§ Aim of the task: Word for word, set down every line of the entries below from the line with "NAME (35, 2003)" to the line with "Fragen zum Artikel? (975, 773)", including both, and no other line.

——————————

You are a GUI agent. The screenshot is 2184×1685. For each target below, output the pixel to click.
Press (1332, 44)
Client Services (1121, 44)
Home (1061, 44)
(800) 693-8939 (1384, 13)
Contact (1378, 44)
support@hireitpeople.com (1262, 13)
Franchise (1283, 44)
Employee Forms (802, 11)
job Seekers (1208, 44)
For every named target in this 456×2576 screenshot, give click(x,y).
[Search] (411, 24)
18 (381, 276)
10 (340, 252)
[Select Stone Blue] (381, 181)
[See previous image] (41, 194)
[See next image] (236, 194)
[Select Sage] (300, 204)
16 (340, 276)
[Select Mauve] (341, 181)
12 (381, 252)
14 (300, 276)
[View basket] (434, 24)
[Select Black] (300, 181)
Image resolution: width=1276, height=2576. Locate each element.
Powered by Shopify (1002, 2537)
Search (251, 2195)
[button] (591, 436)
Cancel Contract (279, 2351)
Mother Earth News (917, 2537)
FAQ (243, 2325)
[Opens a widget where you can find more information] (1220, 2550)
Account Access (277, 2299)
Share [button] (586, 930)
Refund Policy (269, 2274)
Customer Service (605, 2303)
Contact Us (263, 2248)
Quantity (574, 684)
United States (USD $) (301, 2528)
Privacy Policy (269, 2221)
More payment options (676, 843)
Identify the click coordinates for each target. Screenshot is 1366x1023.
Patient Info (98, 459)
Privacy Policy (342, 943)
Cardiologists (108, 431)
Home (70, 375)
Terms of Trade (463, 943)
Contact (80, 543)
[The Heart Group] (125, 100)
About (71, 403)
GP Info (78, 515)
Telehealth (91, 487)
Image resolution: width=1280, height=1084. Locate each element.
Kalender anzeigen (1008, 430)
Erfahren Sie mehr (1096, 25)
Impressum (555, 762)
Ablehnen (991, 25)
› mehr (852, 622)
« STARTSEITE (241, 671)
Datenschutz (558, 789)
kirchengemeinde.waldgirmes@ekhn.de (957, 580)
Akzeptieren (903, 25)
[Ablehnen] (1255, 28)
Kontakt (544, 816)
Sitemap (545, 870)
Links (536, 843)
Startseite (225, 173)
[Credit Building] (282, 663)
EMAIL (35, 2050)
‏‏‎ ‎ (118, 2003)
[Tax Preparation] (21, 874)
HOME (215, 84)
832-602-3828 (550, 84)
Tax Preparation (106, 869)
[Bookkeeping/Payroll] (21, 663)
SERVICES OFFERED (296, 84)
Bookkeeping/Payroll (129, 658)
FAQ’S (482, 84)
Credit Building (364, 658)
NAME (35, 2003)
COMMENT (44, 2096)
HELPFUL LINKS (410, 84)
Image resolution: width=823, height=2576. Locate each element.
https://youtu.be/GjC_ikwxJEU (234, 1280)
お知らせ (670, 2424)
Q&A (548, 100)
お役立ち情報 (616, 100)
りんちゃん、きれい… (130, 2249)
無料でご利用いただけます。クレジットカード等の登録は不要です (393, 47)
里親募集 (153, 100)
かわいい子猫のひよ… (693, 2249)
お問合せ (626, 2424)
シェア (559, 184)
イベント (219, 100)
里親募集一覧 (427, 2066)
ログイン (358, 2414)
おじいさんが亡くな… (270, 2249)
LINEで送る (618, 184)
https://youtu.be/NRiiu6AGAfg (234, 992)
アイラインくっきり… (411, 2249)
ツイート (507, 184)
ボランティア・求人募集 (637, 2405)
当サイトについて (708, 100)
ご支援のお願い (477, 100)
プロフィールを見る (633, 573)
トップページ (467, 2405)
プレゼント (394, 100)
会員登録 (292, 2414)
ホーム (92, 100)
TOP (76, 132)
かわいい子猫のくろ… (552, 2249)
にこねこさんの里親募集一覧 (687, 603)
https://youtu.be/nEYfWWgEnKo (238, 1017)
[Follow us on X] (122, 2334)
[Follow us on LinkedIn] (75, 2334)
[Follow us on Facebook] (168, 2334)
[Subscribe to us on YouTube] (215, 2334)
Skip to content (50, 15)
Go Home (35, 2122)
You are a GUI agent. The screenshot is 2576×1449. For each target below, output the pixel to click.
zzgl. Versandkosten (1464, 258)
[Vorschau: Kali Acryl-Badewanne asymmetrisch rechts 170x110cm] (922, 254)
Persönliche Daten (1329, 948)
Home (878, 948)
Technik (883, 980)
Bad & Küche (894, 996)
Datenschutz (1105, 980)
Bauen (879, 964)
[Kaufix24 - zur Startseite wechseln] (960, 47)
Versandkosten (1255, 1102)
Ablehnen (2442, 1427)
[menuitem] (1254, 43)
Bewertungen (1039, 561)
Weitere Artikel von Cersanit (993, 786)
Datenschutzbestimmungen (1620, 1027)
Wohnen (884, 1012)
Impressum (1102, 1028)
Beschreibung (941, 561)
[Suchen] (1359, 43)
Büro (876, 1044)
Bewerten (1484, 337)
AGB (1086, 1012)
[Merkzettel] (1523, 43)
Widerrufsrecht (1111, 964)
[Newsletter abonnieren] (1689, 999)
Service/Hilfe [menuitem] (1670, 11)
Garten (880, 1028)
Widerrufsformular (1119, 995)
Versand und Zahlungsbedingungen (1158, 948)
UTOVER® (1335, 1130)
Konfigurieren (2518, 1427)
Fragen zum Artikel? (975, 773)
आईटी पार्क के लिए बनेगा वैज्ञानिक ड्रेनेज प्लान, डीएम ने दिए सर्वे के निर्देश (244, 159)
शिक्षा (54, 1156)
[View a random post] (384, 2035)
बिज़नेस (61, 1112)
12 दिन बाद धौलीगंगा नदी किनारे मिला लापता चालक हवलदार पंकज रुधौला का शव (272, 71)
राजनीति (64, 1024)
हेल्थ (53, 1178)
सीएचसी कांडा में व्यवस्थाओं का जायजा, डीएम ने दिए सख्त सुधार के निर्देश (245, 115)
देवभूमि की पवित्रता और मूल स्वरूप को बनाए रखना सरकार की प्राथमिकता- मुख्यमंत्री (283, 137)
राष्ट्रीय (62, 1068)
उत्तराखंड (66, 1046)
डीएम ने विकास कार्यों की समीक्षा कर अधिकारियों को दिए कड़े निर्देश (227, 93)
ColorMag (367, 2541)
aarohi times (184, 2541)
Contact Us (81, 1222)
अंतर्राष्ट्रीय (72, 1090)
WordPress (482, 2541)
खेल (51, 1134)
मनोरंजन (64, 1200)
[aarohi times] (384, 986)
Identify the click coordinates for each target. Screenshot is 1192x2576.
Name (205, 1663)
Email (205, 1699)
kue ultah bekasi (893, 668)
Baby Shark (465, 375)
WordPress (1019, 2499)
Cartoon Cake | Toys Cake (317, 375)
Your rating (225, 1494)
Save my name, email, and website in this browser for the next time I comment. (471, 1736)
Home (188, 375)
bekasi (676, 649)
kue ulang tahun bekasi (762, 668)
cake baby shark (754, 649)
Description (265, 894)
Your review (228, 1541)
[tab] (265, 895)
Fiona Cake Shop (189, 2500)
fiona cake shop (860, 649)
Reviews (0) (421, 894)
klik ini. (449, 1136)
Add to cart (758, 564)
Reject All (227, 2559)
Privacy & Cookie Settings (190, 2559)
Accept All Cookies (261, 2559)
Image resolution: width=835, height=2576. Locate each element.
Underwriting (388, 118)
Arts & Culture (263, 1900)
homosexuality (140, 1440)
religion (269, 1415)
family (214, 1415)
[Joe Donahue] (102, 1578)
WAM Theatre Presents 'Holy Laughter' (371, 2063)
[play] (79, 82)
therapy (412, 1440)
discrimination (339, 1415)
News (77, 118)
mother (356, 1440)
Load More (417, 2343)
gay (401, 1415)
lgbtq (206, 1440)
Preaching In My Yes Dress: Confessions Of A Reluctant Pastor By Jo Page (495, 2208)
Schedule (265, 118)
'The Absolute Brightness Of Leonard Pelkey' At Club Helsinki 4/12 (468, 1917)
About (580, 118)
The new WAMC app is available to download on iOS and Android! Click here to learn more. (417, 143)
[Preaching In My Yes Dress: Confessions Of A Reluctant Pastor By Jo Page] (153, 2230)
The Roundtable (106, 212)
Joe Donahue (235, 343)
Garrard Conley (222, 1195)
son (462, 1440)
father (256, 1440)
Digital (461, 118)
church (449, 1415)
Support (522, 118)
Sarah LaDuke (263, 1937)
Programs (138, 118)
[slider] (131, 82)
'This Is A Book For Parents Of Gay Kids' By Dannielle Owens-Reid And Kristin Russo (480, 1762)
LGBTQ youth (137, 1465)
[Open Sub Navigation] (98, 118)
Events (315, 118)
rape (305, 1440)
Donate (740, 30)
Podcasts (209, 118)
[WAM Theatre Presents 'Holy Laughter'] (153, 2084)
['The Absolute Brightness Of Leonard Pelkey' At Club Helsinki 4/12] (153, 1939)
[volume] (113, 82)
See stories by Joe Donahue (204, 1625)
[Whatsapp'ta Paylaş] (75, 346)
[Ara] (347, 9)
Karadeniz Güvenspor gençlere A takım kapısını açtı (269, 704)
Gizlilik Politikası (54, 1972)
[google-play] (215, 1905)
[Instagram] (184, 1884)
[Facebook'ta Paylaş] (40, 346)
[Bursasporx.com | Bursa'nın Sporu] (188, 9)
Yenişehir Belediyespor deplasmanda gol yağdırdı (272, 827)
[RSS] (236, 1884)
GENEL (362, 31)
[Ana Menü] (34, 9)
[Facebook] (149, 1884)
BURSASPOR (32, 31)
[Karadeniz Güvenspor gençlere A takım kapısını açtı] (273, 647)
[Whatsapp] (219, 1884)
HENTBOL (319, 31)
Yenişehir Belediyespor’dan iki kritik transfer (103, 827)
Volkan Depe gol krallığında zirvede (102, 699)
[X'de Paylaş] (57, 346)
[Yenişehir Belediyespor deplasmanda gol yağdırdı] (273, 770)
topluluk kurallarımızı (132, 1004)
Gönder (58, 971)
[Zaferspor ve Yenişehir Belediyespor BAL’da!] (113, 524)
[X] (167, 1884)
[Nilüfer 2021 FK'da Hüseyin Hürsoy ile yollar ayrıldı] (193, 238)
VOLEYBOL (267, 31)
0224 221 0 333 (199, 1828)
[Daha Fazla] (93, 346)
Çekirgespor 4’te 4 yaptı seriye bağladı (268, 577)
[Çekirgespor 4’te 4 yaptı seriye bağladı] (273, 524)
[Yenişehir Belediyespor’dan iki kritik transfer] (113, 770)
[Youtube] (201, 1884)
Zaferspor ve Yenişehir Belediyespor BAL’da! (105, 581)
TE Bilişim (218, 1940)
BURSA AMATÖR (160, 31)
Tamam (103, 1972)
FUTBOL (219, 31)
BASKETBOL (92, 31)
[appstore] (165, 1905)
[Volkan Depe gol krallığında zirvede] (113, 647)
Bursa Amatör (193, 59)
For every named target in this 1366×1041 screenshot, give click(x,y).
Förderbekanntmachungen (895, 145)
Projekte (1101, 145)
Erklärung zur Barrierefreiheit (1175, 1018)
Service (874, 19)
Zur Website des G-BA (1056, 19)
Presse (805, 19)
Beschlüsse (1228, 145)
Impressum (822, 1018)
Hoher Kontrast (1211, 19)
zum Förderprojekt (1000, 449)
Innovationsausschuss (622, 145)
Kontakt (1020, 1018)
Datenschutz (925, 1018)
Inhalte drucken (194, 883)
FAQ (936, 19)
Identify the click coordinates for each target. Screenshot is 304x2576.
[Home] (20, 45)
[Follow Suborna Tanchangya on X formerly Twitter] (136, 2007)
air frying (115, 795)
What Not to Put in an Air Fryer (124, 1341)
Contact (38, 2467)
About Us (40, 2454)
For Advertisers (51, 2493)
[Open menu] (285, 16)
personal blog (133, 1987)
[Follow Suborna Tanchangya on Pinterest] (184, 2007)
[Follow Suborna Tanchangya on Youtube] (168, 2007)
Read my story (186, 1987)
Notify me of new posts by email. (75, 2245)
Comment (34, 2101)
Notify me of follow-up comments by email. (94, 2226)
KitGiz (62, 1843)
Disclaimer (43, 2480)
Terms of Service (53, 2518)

——————————

§ Answer to the problem:
NAME (35, 2003)
COMMENT (44, 2096)
HELPFUL LINKS (410, 84)
Image resolution: width=823, height=2576. Locate each element.
https://youtu.be/GjC_ikwxJEU (234, 1280)
お知らせ (670, 2424)
Q&A (548, 100)
お役立ち情報 (616, 100)
りんちゃん、きれい… (130, 2249)
無料でご利用いただけます。クレジットカード等の登録は不要です (393, 47)
里親募集 (153, 100)
かわいい子猫のひよ… (693, 2249)
お問合せ (626, 2424)
シェア (559, 184)
イベント (219, 100)
里親募集一覧 (427, 2066)
ログイン (358, 2414)
おじいさんが亡くな… (270, 2249)
LINEで送る (618, 184)
https://youtu.be/NRiiu6AGAfg (234, 992)
アイラインくっきり… (411, 2249)
ツイート (507, 184)
ボランティア・求人募集 (637, 2405)
当サイトについて (708, 100)
ご支援のお願い (477, 100)
プロフィールを見る (633, 573)
トップページ (467, 2405)
プレゼント (394, 100)
会員登録 (292, 2414)
ホーム (92, 100)
TOP (76, 132)
かわいい子猫のくろ… (552, 2249)
にこねこさんの里親募集一覧 (687, 603)
https://youtu.be/nEYfWWgEnKo (238, 1017)
[Follow us on X] (122, 2334)
[Follow us on LinkedIn] (75, 2334)
[Follow us on Facebook] (168, 2334)
[Subscribe to us on YouTube] (215, 2334)
Skip to content (50, 15)
Go Home (35, 2122)
You are a GUI agent. The screenshot is 2576×1449. For each target below, output the pixel to click.
zzgl. Versandkosten (1464, 258)
[Vorschau: Kali Acryl-Badewanne asymmetrisch rechts 170x110cm] (922, 254)
Persönliche Daten (1329, 948)
Home (878, 948)
Technik (883, 980)
Bad & Küche (894, 996)
Datenschutz (1105, 980)
Bauen (879, 964)
[Kaufix24 - zur Startseite wechseln] (960, 47)
Versandkosten (1255, 1102)
Ablehnen (2442, 1427)
[menuitem] (1254, 43)
Bewertungen (1039, 561)
Weitere Artikel von Cersanit (993, 786)
Datenschutzbestimmungen (1620, 1027)
Wohnen (884, 1012)
Impressum (1102, 1028)
Beschreibung (941, 561)
[Suchen] (1359, 43)
Büro (876, 1044)
Bewerten (1484, 337)
AGB (1086, 1012)
[Merkzettel] (1523, 43)
Widerrufsrecht (1111, 964)
[Newsletter abonnieren] (1689, 999)
Service/Hilfe [menuitem] (1670, 11)
Garten (880, 1028)
Widerrufsformular (1119, 995)
Versand und Zahlungsbedingungen (1158, 948)
UTOVER® (1335, 1130)
Konfigurieren (2518, 1427)
Fragen zum Artikel? (975, 773)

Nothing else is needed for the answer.